TEXT BLOCK ▸
---+---

A mini-tutorial on how to write a "raw" SAX parser using SaxObjC. The example implements a very simple RSS newsfeed parser.

Sources

Introduction

When writing an XML processor using SAX, you are dealing with two entities:

  • the SAX parser (in SAX slang called a "reader")
  • the SAX handler
The parser is the part which actually reads an XML file and produces a sequence of "SAX events" which are sent to the handler. If you know AppKit, a SAX handler is basically a "delegate" of the parser.
So for doing XML processing, you only need to know how to instantiate a parser and how to write a handler dealing with SAX events.

What do we want to parse ?

The example implements a simple RSS parser which collects just the RSS item information and gives it back to the processor as an NSArray of NSDictionaries.
Sample RSS section:

...
<item rdf:about="http://slashdot.org/article.pl?sid=03/01/22/1413238">
<title>Elect Steve Jobs President of the United States</title>
<link>http://slashdot.org/article.pl?sid=03/01/22/1413238</link>
<description>
Will Foster writes "There is a groundswell of support for electing Steve Jobs
President of the United States." I'll vote for him if I can write in my vote -- ...
</description>
<dc:subject<humor</dc:subject>
<dc:date<2003-01-22T23:12:48+00:00</dc:date>
...
</item>
...

1. Instantiating the Parser

SaxObjC parsers are usually implemented as bundles and are managed by the SaxXMLReaderFactory class which can locate and load an appropriate SAX parser bundle for you.

id parser;
parser = [[SaxXMLReaderFactory standardXMLReaderFactory]
createXMLReaderForMimeType:@"text/xml"];

You can reuse a parser instantiated like this as many times as you which, but you can use it only in one thread (the object itself is not reentrant).

2. Writing a SAX Handler

To do the actual XML processing, you need to write a SAX handler class. What we show here is only a very simplified one for RSS, but it shows the concepts pretty well.

SAX handlers usually inherit from the SaxDefaultHandler class, which already implements all SAX handler protocols with (usually empty) default implementations.
So do we:

@interface RSSSaxHandler : SaxDefaultHandler
{
NSMutableArray *entries;
/* parsing state */
NSMutableDictionary *entry;
BOOL isInItem; /* are we inside an 'item' tag ? */
NSString *value; /* the (PCDATA) content of a tag */
}
- (NSArray *)rssEntries;
@end

We have one array variable entries for keeping the results of the processing. The other variables are required for tracking where we are in the XML document and for collecting data, see below ...

---+---

(Collection entries)
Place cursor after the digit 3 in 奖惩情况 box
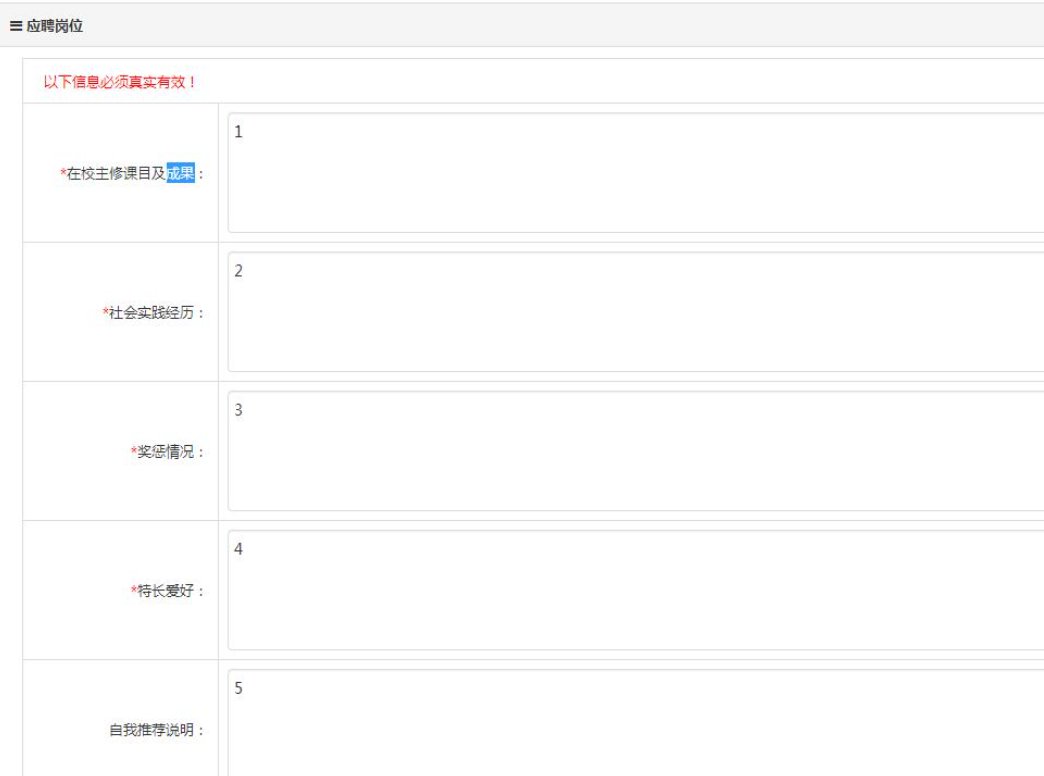This screenshot has width=1044, height=776. click(x=245, y=410)
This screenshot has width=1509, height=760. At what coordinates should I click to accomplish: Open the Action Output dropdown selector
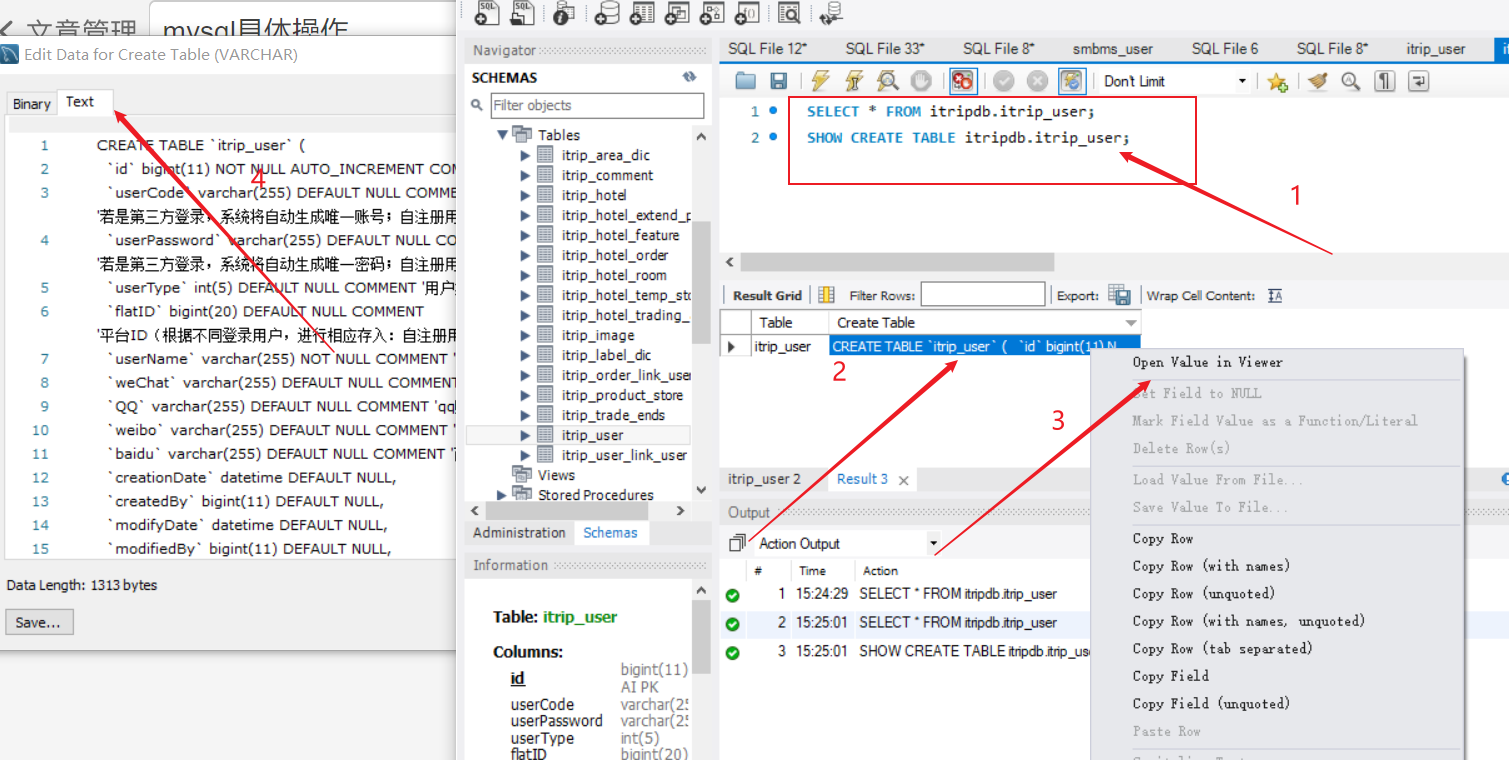(934, 543)
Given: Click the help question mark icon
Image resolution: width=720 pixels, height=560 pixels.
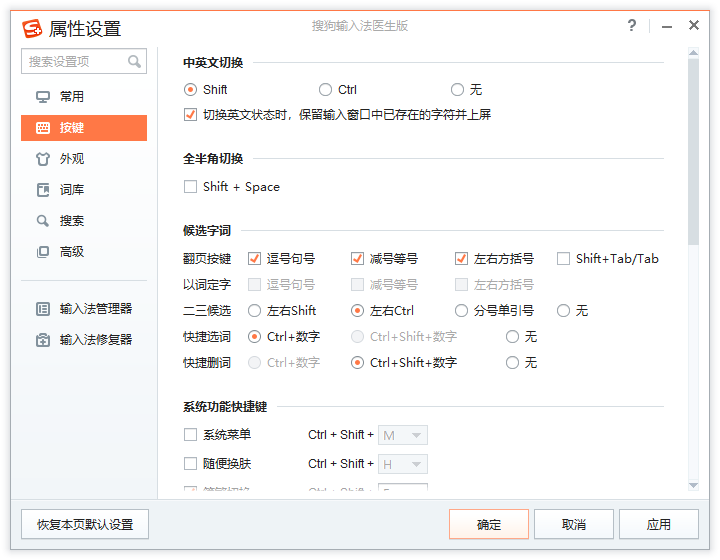Looking at the screenshot, I should (x=632, y=26).
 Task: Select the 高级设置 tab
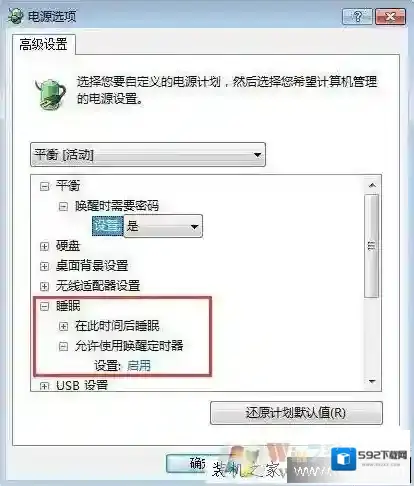pos(44,44)
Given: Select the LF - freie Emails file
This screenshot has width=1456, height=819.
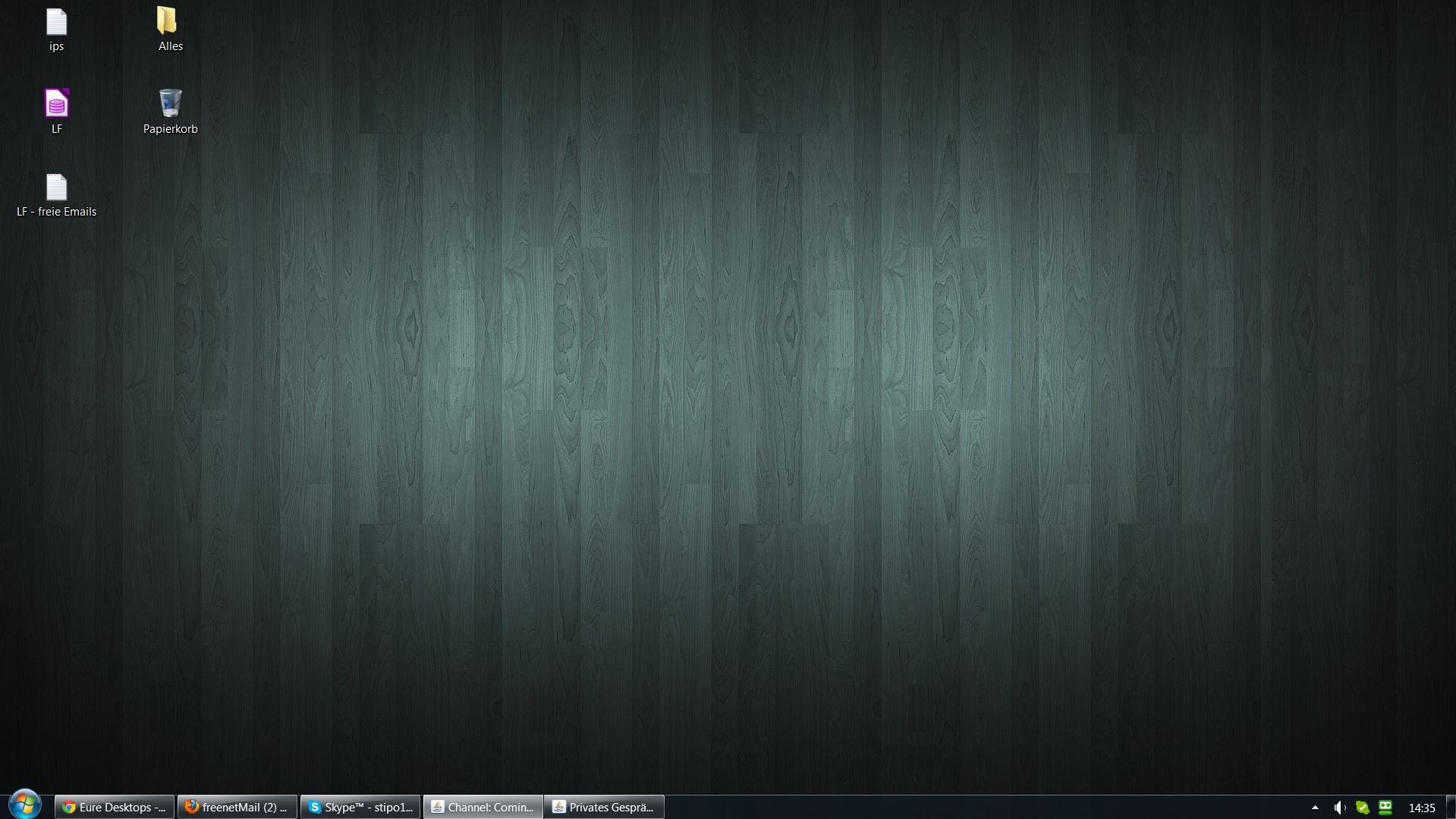Looking at the screenshot, I should coord(56,187).
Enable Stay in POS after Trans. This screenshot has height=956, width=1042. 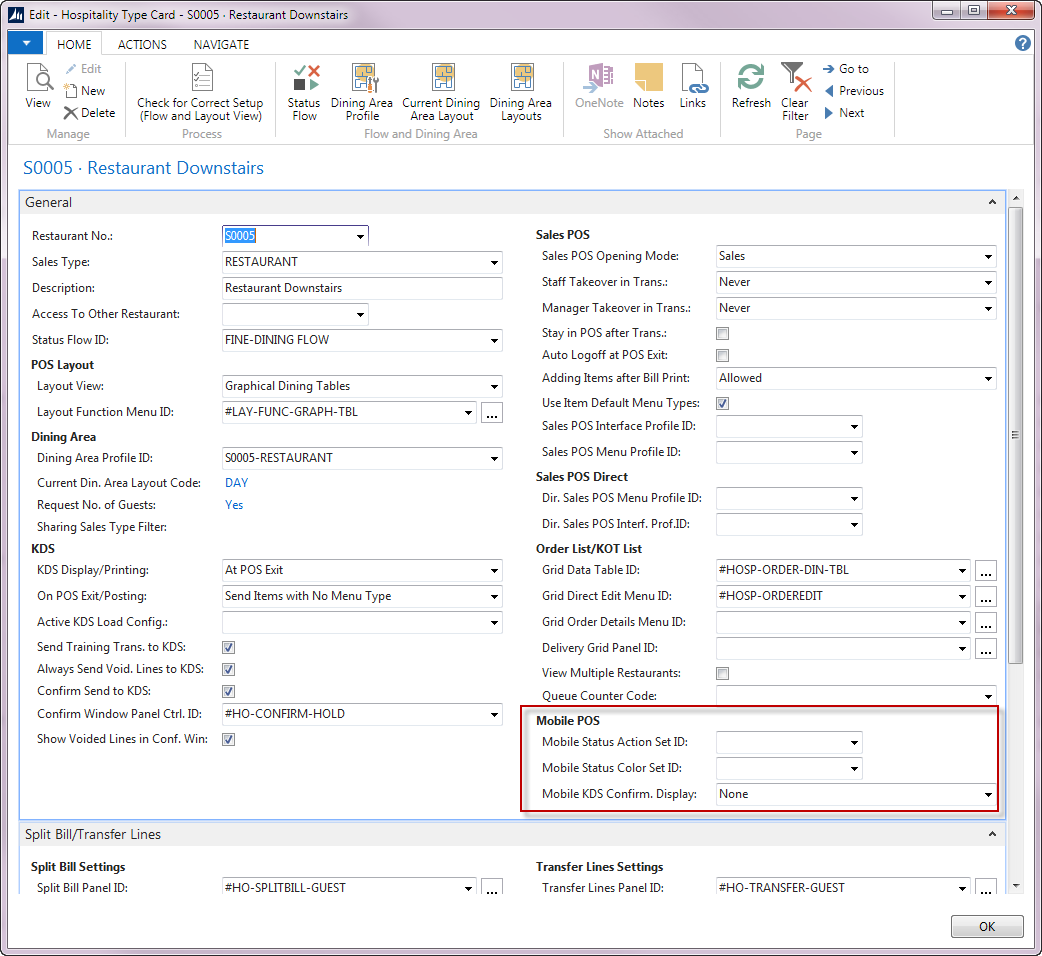pyautogui.click(x=723, y=333)
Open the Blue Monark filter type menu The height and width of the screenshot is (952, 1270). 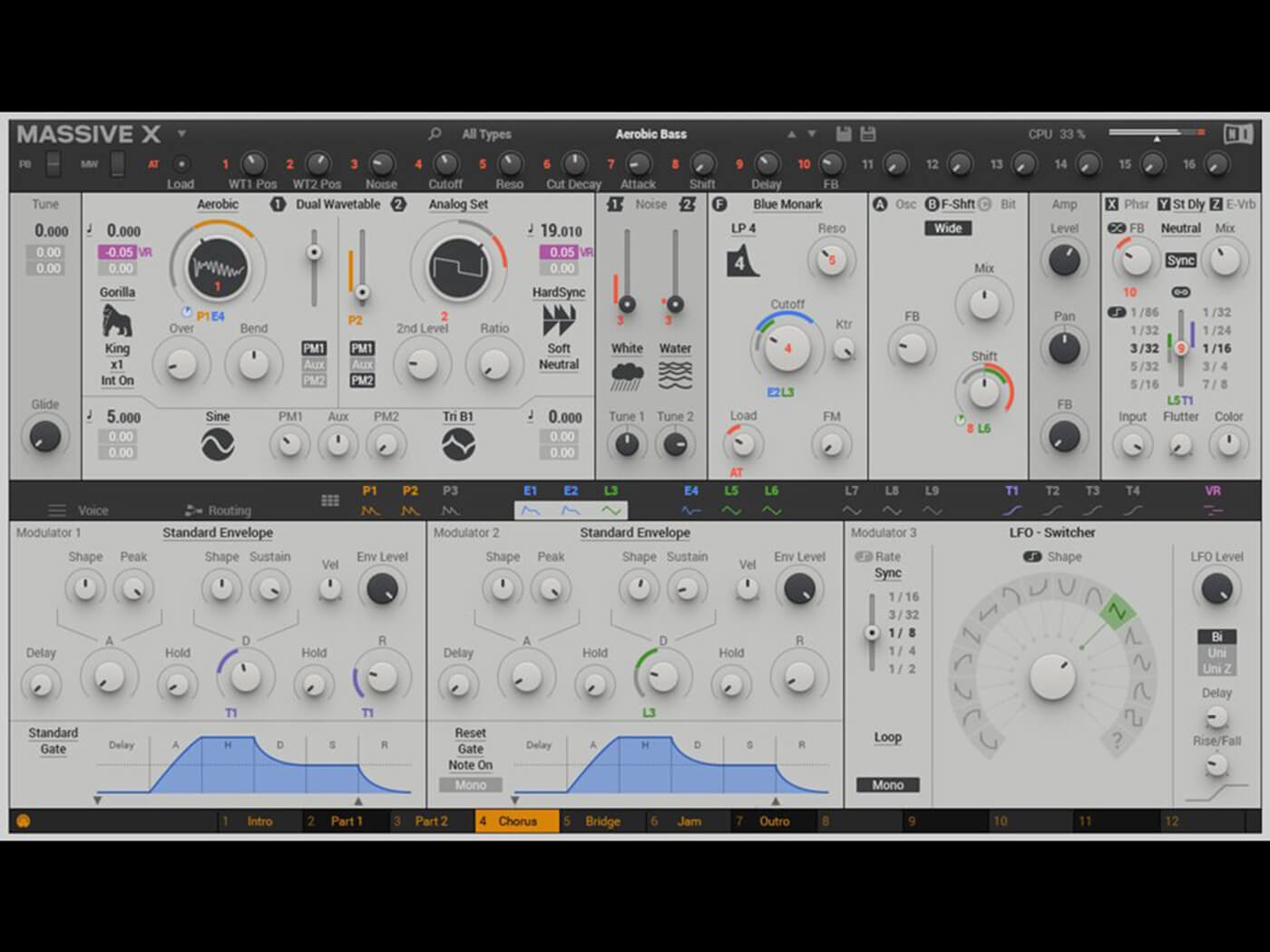786,205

---+---

TASK PROMPT ▸ Rewrite the SaxObjC tutorial starting with "What do we want" and going on through "NSArray of NSDictionaries.", changing "collects" to "gathers".

PROBLEM SOLUTION ▸
What do we want to parse ?

The example implements a simple RSS parser which gathers just the RSS item information and gives it back to the processor as an NSArray of NSDictionaries.